Source excerpt:
## Start

But I can't hold it back any longer.

Evie is not wearing diapers any more. Do you realize what this means?

My children are all potty-trained.

My children are all potty-trained.

My children are ALL POTTY-TRAINED!

I haven't changed a poopy diaper in weeks. I have no use for the four half-used tubes of Boudreaux's Butt Paste that I still have sitting around the house. I no longer have wipes stashed in my purse, in the car, in the bedroom, and in the bathroom.

My diaper bag? The beautiful but bulky thing that was my closest companion, that I never went anywhere without?



It's just sitting around, all flat and lifeless and empty, but I can't quite bring myself to part with it yet. It was a gift from a dear friend, and glad as I am to be rid of its extra weight (it seriously was heavy) I can't really say good-bye.

It's not just the physical weight of the diaper bag pulling on my shoulder--it's the metaphorical weight of baby care that needing to own a diaper bag represents. When they're infants, babies need you so much. The silly little things can't even lift their head up on their own, much less do anything at all themselves. You have to feed them, dress them, comfort them, carry them, and, multiple times a day,  you have to wipe their nasty little bottoms. You need all your supplies with which to carry out these tasks near at hand at all times. You need that diaper bag.

And now, I don't need it. Not any of it, at all.

Oh, I still help Evie, of course. I help her get dressed, I help her put on certain pairs of shoes. She can't zip her own coat very well. I buckle her in her car seat.  I carry a change of clothes in the car in case of accidents. She thinks she can do a competent job of brushing her teeth on her own, but I think otherwise.  For the most part though, like her sisters before her, she is an intelligent and independent child, and she prefers to do as much as possible herself. When she does need help with cutting up a waffle, pouring milk, or reading a story, she requests it in a complete sentence. And so my littlest baby is not really so much of a baby anymore.

## End

What to work on:
1. Rewrite the potty-training text between "Evie is not" and "are ALL POTTY-TRAINED!", inclusive, putting "pull-ups" in place of "diapers".
2. Answer these questions from the potty-training text.
(a) What product does the writer still have four half-used tubes of?
(b) Who gave the writer the diaper bag?
(c) What does the writer keep in the car in case of accidents?
3. Continue the potty-training text from its last sentence.

Stored records:
## Start

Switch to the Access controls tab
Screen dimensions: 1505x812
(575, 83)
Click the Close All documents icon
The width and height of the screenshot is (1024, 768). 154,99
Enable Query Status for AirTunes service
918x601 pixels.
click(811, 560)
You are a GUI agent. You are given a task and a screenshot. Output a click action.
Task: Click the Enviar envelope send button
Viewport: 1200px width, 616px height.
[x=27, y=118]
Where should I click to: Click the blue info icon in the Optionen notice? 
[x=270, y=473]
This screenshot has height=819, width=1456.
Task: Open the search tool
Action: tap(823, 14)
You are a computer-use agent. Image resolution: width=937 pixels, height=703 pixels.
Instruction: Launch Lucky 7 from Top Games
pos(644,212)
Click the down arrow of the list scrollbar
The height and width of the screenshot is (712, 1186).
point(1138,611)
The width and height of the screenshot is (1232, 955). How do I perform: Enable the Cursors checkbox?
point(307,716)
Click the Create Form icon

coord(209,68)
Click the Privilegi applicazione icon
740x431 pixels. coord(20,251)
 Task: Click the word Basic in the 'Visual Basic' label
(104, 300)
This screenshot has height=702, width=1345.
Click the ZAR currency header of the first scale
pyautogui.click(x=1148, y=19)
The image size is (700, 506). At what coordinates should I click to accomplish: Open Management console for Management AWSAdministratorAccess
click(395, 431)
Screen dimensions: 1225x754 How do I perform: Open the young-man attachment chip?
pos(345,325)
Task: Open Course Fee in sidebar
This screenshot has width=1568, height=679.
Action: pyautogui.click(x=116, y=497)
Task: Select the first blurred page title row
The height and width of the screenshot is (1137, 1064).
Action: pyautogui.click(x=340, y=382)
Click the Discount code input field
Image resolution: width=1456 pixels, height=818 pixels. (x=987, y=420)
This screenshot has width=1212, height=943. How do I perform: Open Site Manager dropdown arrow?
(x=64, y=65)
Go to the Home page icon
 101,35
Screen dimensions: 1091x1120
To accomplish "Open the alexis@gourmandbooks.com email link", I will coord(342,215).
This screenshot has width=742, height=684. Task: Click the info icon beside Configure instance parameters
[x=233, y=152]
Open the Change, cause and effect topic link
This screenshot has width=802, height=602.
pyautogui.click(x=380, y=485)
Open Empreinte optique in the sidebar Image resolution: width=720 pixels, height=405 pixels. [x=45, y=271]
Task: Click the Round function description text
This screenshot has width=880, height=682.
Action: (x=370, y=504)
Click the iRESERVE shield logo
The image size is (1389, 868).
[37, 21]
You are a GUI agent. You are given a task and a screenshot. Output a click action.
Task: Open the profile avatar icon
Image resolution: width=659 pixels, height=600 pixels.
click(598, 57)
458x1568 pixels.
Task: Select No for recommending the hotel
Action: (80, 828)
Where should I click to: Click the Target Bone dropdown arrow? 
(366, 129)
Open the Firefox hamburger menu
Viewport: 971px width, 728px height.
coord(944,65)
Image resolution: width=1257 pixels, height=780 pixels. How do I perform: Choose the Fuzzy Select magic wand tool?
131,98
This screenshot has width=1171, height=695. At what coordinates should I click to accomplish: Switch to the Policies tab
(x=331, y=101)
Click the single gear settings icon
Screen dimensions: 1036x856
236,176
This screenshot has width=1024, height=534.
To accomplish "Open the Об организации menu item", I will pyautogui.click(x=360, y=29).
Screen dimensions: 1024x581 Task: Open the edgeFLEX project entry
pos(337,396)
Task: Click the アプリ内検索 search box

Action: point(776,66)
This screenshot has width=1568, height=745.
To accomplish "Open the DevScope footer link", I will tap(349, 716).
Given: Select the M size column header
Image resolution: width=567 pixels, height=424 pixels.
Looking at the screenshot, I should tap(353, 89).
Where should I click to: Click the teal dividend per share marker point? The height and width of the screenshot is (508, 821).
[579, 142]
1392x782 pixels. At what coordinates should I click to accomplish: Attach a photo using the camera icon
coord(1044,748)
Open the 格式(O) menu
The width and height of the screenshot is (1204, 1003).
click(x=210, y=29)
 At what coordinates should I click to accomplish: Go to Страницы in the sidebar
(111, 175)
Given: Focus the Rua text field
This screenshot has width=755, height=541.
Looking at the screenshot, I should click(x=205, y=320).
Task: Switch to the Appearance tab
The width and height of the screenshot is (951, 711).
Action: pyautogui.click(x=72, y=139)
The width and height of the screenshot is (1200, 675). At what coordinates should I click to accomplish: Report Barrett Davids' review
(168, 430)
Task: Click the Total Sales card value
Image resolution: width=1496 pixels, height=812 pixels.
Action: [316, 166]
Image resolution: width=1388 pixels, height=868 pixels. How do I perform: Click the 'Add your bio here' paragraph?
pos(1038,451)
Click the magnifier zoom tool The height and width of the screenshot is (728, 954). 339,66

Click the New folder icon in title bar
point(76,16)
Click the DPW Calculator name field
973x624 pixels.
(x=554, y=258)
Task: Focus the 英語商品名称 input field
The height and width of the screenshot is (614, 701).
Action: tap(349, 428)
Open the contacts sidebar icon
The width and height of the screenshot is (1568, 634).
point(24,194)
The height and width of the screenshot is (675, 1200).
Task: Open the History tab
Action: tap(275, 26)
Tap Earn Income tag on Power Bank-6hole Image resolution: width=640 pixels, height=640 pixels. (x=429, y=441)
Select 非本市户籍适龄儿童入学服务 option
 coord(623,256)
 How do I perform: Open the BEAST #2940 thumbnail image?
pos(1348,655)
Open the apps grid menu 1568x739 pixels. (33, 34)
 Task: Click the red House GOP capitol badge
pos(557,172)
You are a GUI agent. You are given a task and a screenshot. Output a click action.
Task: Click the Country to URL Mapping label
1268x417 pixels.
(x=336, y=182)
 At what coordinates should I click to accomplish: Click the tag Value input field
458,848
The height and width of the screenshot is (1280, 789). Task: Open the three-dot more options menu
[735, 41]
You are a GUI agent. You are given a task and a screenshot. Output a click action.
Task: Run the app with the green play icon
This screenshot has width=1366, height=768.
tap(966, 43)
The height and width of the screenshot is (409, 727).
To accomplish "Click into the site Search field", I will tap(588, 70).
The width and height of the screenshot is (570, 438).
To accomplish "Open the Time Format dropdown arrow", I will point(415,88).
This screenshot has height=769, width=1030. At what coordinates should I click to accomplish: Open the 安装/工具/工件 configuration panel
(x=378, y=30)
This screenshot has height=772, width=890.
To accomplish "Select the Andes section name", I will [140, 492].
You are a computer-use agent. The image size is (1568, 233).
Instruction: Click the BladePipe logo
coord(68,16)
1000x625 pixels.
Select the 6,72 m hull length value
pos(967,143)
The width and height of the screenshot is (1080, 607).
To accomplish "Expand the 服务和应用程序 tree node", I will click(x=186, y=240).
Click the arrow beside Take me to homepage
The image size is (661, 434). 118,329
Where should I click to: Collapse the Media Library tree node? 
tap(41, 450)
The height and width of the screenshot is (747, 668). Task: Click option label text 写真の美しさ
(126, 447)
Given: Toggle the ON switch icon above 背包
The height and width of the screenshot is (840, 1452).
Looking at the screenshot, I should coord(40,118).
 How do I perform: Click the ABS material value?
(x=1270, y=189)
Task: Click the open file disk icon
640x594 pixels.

## End

Outputs by task:
1.
Evie is not wearing pull-ups any more. Do you realize what this means?

My children are all potty-trained.

My children are all potty-trained.

My children are ALL POTTY-TRAINED!

2.
(a) Boudreaux's Butt Paste
(b) A dear friend
(c) A change of clothes

3.
This is the golden moment, the day I thought would never come, the dream I've been waiting for, waiting for all these years. Do you know how long it's been since I went more than a day or two without changing a diaper? Years, people. Years of my life I spent changing diapers every single day.

And now I don't. Poof. Just like that. No more diapers, no more babies. End of an era.

OK, so it wasn't really "poof, just like that." It was an arduous, months-long struggle that I whined about quite a lot. But now it's all behind me and it's gone from being this all-consuming thing to something that I hardly ever think about anymore. And when I do stop to think about it, when I decide it's all right to finally officially commemorate it, all I can do is wonder how in the world it's all gone by so fast.


*Note: Not that I am not happy about it. I am happy. So very, very happy.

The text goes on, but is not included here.